Isto explica-se: é o resultado da política única, de um único caminho da política, da lógica orçamentalista ligada a uma ideia única do futuro imediato, imposta à força e forçando realidades e instituições, contextos e bolsas emergentes de democracia cultural – no teatro é clara a passagem da possibilidade da existência, da inscrição, para a trincheira e mesmo para o cemitério -, que é essa ideia de que agora vamos emagrecer o estado, os portugueses, endireitar as contas públicas, inventar um país de empresários e empresas de sucesso tirado da cartola da linha financeira e como resultado directo das contabilidades de génio, pura semente ouro – não se trata de economia, como sabemos. A política é só financeira e impõe-se enquanto política ao conjunto das políticas que submete e subalterniza. Mas a coisa é ainda mais grave na medida em que é uma política para o próximo ano, uma política de “no próximo ano se inicia a recuperação” - uma política sem o prazo sequer do mandato - um próximo ano  que é para retificar o último desvio de contas previsto, o último erro e o próximo erro, até ao desastre total do mandato que o PR não tem a coragem de interromper para salvar o país de um destino ainda mais negro. Errar é humano, corrigir o erro é humano. Repetir o erro pela terceira e quarta vez é humano e, podemos dizer de modo consensual, pouco clarividente, falho de mínimos de inteligência. A que se deve isso? Ao espírito de cartilha, ao unilateralismo de raciocínio. O que caracteriza os dogmatismos é a insensibilidade aos fluxos da realidade, a preexistência incrustada no cérebro dos princípios rígidos de uma cartilha. É o caso do austeritarismo: é um dogmatismo. Mas é um dogmatismo que visa um objectivo, a  concentração totalitária da riqueza nas mãos de um poder que Toni Negri define como Império, um conjunto limitado de Estados, de Empresas Multinacionais e Instituições Globais que governam o mundo deste modo que tem relançado a miséria e a multiplicação das guerras por todo o lado, espreitando sempre a possibilidade da nova guerra útil ao Império –  não alargando muito temos Afeganistão, Koweit, Iraque, Síria e há “candidatos” previstos em linha de espera, como se intui e sabe. 

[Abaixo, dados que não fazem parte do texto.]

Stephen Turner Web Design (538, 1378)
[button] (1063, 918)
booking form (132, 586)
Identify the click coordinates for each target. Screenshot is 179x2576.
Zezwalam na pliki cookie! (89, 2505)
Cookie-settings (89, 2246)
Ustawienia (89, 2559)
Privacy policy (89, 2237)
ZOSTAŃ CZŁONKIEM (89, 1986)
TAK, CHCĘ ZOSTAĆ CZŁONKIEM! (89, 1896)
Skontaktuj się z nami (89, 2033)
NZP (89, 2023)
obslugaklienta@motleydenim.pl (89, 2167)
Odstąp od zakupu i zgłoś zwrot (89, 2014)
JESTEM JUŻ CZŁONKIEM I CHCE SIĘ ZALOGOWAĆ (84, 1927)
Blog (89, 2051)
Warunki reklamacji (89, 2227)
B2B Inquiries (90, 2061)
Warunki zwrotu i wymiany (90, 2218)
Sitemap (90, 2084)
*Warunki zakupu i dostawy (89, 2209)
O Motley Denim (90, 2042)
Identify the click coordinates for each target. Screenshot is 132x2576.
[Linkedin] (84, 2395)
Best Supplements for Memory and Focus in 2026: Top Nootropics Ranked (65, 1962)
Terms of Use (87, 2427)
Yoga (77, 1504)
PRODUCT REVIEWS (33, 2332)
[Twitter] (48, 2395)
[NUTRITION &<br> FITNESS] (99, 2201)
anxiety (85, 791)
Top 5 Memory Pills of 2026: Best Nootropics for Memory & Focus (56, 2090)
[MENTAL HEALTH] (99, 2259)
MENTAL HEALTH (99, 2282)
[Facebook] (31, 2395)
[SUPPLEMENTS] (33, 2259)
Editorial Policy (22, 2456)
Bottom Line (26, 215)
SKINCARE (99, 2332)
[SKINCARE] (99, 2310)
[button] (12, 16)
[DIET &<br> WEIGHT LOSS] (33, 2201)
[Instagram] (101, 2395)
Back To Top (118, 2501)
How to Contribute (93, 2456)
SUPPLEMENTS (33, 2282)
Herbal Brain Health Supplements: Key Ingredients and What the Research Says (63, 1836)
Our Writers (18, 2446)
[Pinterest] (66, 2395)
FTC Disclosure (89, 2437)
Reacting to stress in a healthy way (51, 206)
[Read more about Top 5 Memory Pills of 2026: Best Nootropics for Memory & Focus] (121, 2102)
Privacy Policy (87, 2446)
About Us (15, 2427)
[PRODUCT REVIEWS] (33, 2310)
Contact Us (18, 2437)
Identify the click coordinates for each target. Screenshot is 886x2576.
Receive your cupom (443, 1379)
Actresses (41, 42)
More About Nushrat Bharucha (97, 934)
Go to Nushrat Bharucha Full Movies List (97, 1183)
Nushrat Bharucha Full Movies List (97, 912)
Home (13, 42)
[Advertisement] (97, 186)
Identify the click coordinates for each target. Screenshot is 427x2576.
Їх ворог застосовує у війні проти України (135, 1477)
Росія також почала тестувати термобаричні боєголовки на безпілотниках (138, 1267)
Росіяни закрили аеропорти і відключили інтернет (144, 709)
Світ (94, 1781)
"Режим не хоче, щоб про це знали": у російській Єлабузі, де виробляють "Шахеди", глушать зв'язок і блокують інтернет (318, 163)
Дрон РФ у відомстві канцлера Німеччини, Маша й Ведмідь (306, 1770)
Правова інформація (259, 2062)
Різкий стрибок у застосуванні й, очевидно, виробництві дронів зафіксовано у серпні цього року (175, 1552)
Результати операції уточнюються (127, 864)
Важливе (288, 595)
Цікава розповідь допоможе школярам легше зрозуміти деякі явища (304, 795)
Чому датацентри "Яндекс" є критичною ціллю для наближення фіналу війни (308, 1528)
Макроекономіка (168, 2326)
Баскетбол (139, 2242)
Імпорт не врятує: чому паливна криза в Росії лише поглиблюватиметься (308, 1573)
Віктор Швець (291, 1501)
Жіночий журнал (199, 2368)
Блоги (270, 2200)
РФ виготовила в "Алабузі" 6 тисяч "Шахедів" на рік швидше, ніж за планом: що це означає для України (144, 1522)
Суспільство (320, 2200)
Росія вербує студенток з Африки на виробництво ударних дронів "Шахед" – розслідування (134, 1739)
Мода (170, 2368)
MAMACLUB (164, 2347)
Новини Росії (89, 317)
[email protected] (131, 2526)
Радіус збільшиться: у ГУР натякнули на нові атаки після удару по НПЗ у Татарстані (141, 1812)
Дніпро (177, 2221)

Os mercados desregulados não desgovernam sem o crescimento da pobreza e a violência generalizada, é a sua sina num momento da civilização em que estão criadas as condições de riqueza global, conhecimento e tecnologias para superar tudo isso e os arcaísmos desnecessários, sem destruição das identidades culturais, por muito que a globalização seja o seu exacto oposto.  
O desaparecimento de Gaspar é a certidão de óbito do Governo, o governo morreu, o governo era Gaspar e o espírito de Gaspar e não é necessária a novela dos segundos homens, nem do primeiro-ministro que não o era, para explicar o que seja. Isso serve para alimentar a novelazita básica e elementar, essa de um Paulo Portas que na sombra de toda a luz manobra para ser segundo porque quer ser primeiro. Primeiro-Ministro, primeiro de tudo, depois Presidente, mas mais velhinho – a longevidade crescente dos bem alimentados ajudará.  
Será que isto ainda pode piorar? Será que esta deriva radical financista continuará? Será que a destruição total do que a democracia criou continuará até que o país anorético não tenha cura? Será que a democracia cultural emergente – ela já seria na  saúde e educativa, melhor ou pior, com avanços significativos na Ciência – desaparecerá por completo com a política de vazio cultural e artístico que segue o Ministério das Finanças num país que não tem Ministério da Cultura, nem Secretaria de Estado da Cultura, mas apenas um Secretário que é subalterno directo – que luxo - do Primeiro-Ministro? Já tudo estava claro, como desastre por vir, na primeira orgânica ministerial escolhida. É que nem a via única é boa – como se sabe pelas linhas de comboio – nem o desnorte total tem um horizonte, e esse das contas é de facto a sua ausência, ninguém faz futuro apenas poupando com o que rouba aos pobres, contra a lição de Robin Hood – o xerife que parte agora, era mesmo bera, debaixo dos seus modos delicados e  slow motion, inteligência lenta. No regime da velha senhora – digna, mais que digna, ao contrário da outra, na aparência, claro – acumulámos reservas de ouro de fazer inveja aos grandes. O que eles não invejavam era o analfabetismo e a miséria que também tínhamos para exportar.